The studies’ key objective was to understand how both residents and non-residents travel within Canada’s three largest urban cities and specifically, to determine whether the Out-of-Home industry should continue to exclude non- residents’ exposure to outdoor advertising when calculating outdoor GRPs. This exclusion is a practice that was established decades ago when the Canadian outdoor advertising industry began to calculate and report campaign delivery based on the GRP metric.

“GPS technology has been able to demonstrate that non-residents of Canada’s major cities have heavy exposure-opportunity to the cities’ outdoor advertising due to their frequent travel within city boundaries,” says Karen Best, COMB president. “OOH is an out-of-residence medium making both residents and non-residents legitimate and valuable potential customers that together make up the real audience to be measured in a modern, media metric.”

Passive and accurate, GPS technology captures movement every two seconds and was therefore selected as the tracking device to be carried by 600 study participants for a period of nine days.
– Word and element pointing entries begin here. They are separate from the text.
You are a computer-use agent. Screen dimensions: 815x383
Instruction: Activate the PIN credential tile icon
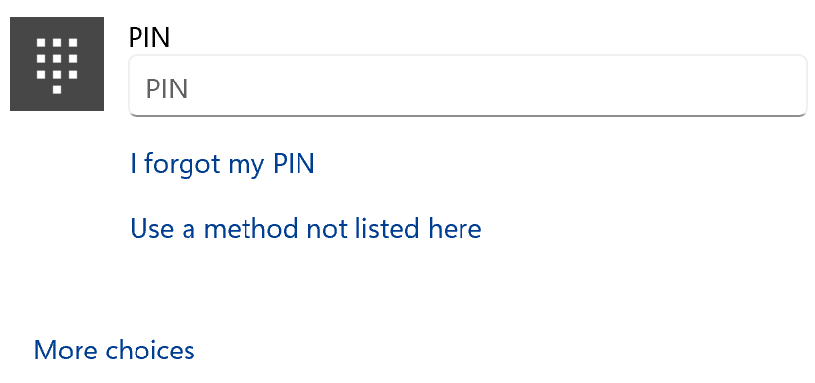coord(57,64)
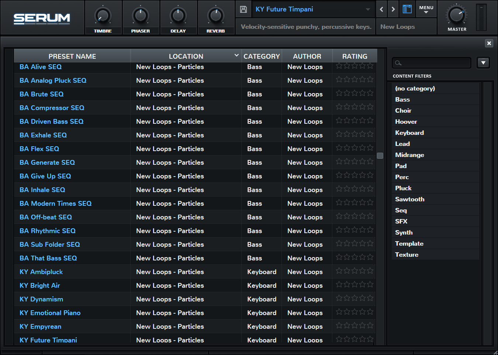This screenshot has width=498, height=355.
Task: Load the BA Driven Bass SEQ preset
Action: (x=51, y=122)
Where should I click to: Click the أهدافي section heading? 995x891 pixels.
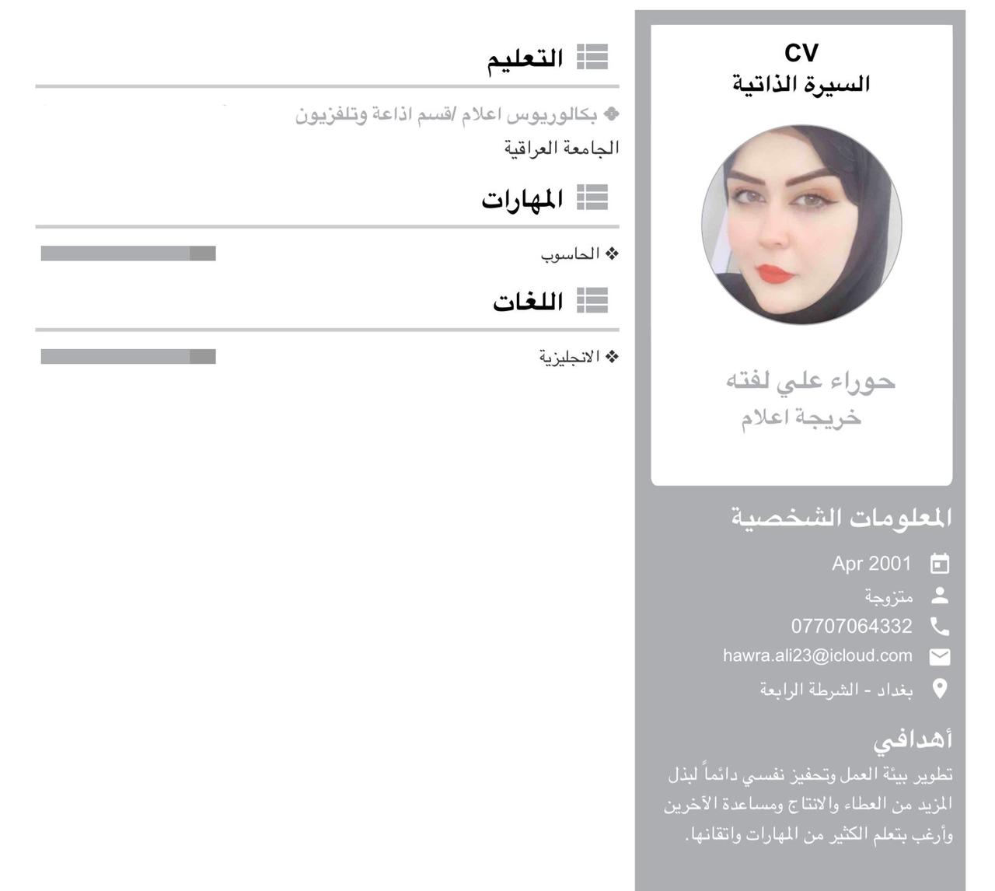click(913, 739)
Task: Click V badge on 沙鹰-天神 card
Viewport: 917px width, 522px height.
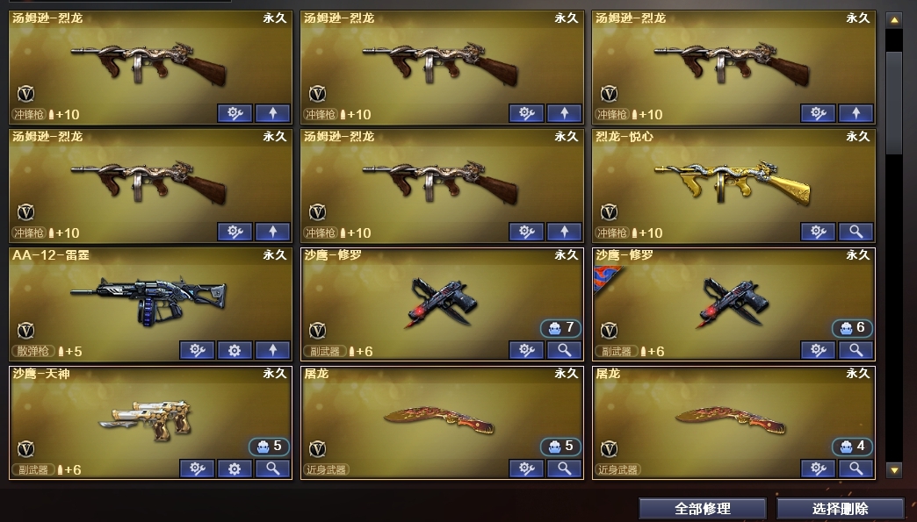Action: point(25,448)
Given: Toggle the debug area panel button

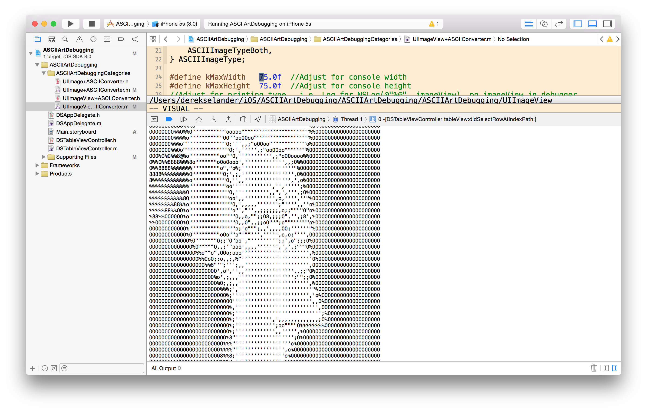Looking at the screenshot, I should click(592, 24).
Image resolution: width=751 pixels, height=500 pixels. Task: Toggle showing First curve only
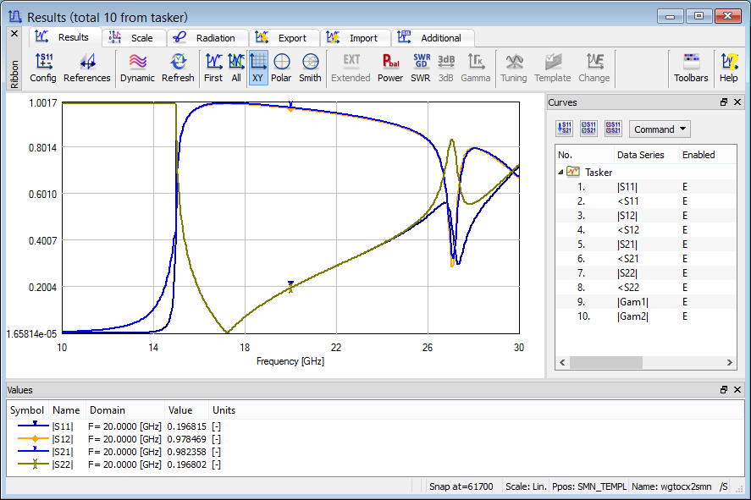click(x=213, y=68)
This GPS-study approach is believed to be a first for outdoor advertising measurement in North America, and a precursor to growing use of technology by COMB in the creation of new measurement data and insight into OOH audiences.

The study data was analyzed, discussed and debated amongst research and media experts from six OOH companies and 10 leading advertising agencies that comprise the COMB Research Committee and COMB’s Board of Directors. There was unanimous approval to allow non-residents who travel into Toronto, Montreal and Vancouver CMAs a minimum of four days per week to be included in GRP calculations. Additional markets will be studied by COMB in 2013 and beyond.

Richard Ivey, senior vice-president customer service, Media Experts, and chair of the COMB Research Committee, says that the research is vital to accurate reporting of campaign reach, impressions, and GRPs reported in COMB’s media planning tool, COMBNavigator.

The new data has been updated to COMB software.